WORK TO BE COMPLETED —
In the text on designing for older people, what is named as one of the key differences across older age groups?

READING TEXT —

★ ★ ★ ★ ★

Shifting the design paradigm

Age is not always the sole indicator of what a person wants from a product. However, it is crucial to consider it in all decisions about your design and how someone will use your product, right down to the micro level. Product and service design should consider age, but not make assumptions about capabilities. It should — like all good design — put the person and the problem you’re solving first.

Following accessibility guidelines will make a product functional and inclusive, but why stop there? Combining creativity with functionality can create a product that delights the user, gives a better user experience and makes them want to come back to it.

To better serve older people, we want to rethink how we design for this group and go above and beyond generic accessibility to a deeper understanding of their experiences, preferences and challenges.

As a design studio, we know that most designers want to create a sense of design aspiration and aesthetic. We also believe that most people want this, whatever their age or health. Why wouldn’t someone older want to use something that’s highly functional and does what it should but is also beautiful? Stay creative!

One important way is to acknowledge differences across the 60+, 70+ and 80+ age groups in terms of stage of life, employment or retirement, and likely health issues — in the same way that there are differences among younger age groups. We would probably think first before we grouped 20-year-olds with 40-year-olds.

Care is needed if you’re targeting an age range of two or three decades. For example, if you’re talking to people in their 60s, don’t use photos of people in their 80s; that’s their parents.

One of the key differences across older age groups is technical literacy. One indicator for this might be what a person’s profession is or was. Someone could be 60, have a job that doesn’t involve technology and hate using apps; someone else could be 67 and just retired from heading up a global tech team.

Tim Berners Lee (invented the internet) is 68. Geoffrey Hinton (a founder of AI) is 75. Don Norman (pioneer in UX design) is 87. While they are clearly exceptional in their professional achievements, it’s older people who created the digital revolution that happened in the 1980s and 90s and made technology a large part of our lives, unlike anything humans had experienced before.

Digital natives may not appreciate how radical it was and underestimate an older person’s tech literacy and their capacity to adapt.

★ ★ ★ ★ ★

Dataset entries:
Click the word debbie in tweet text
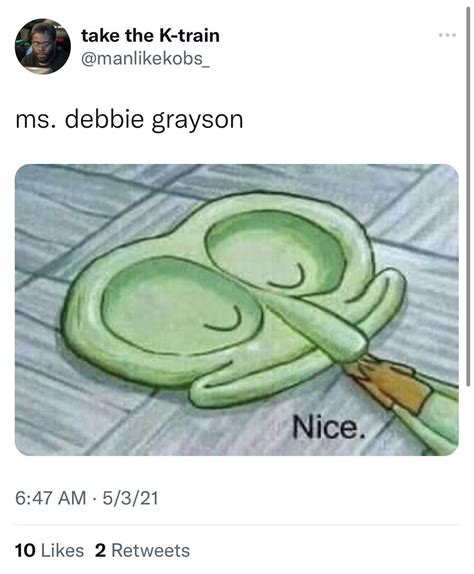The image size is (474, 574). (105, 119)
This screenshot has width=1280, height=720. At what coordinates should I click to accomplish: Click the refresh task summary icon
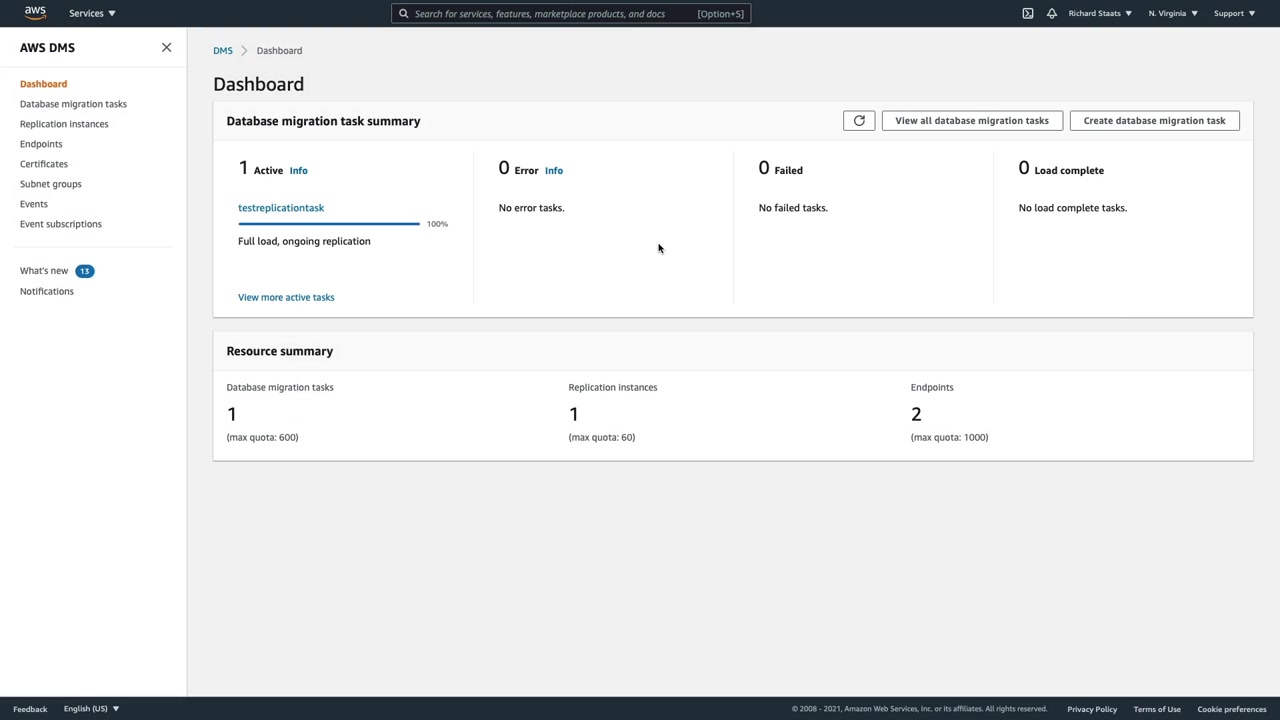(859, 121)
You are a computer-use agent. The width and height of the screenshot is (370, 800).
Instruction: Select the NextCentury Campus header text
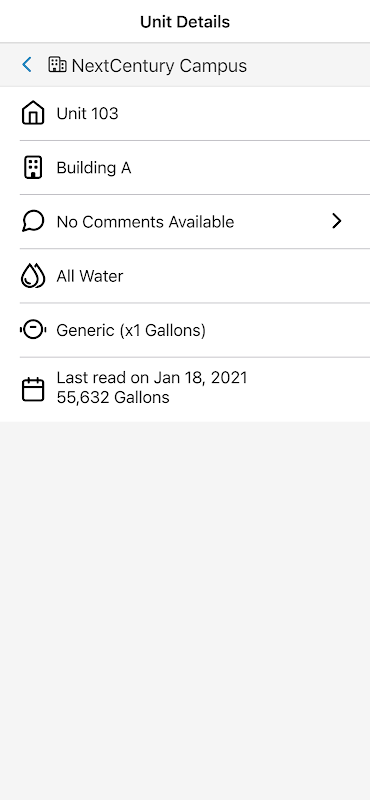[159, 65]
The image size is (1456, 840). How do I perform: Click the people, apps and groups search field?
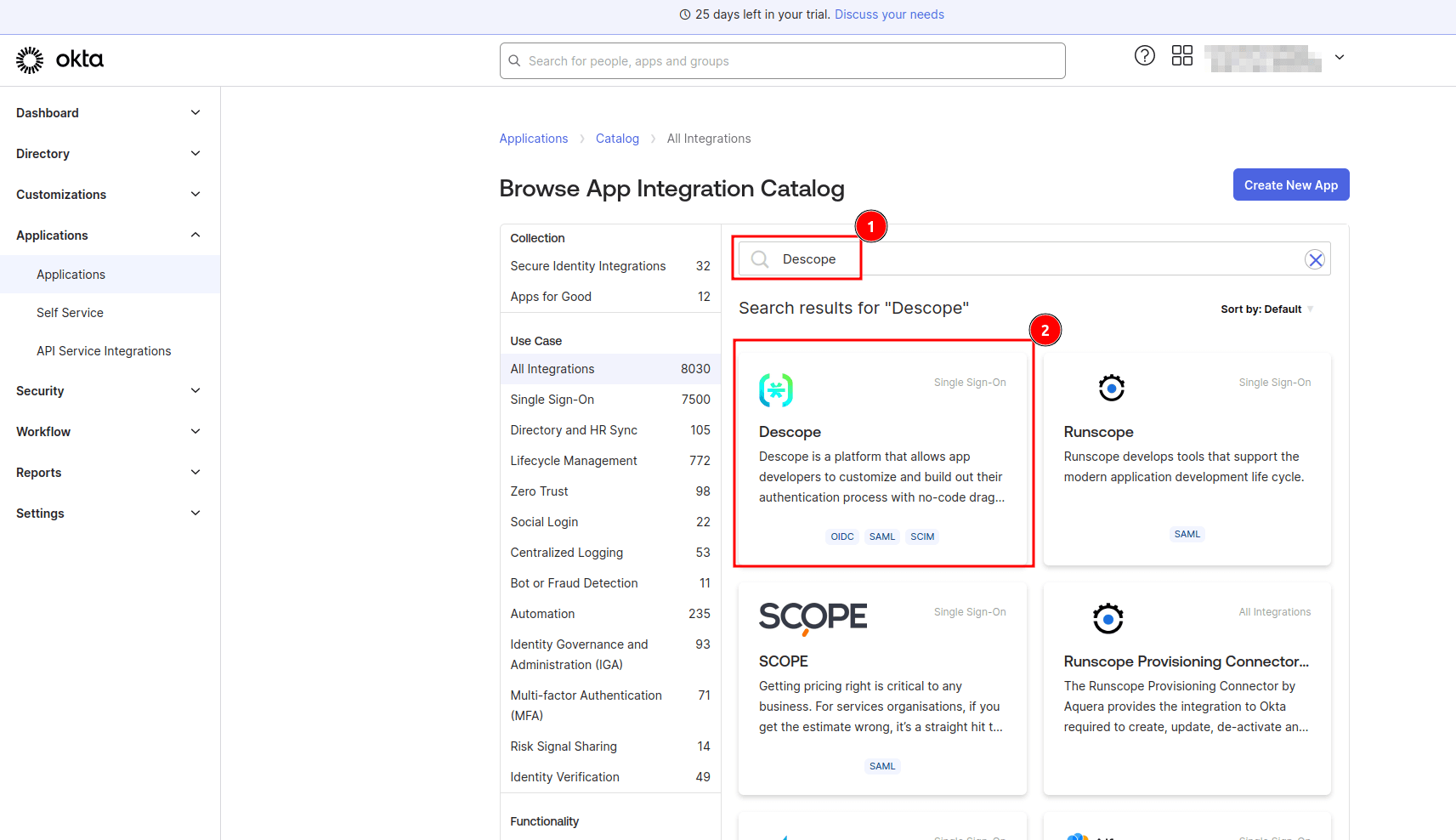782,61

★ ★ ★ ★ ★

TASK RESPONSE —
Technical literacy.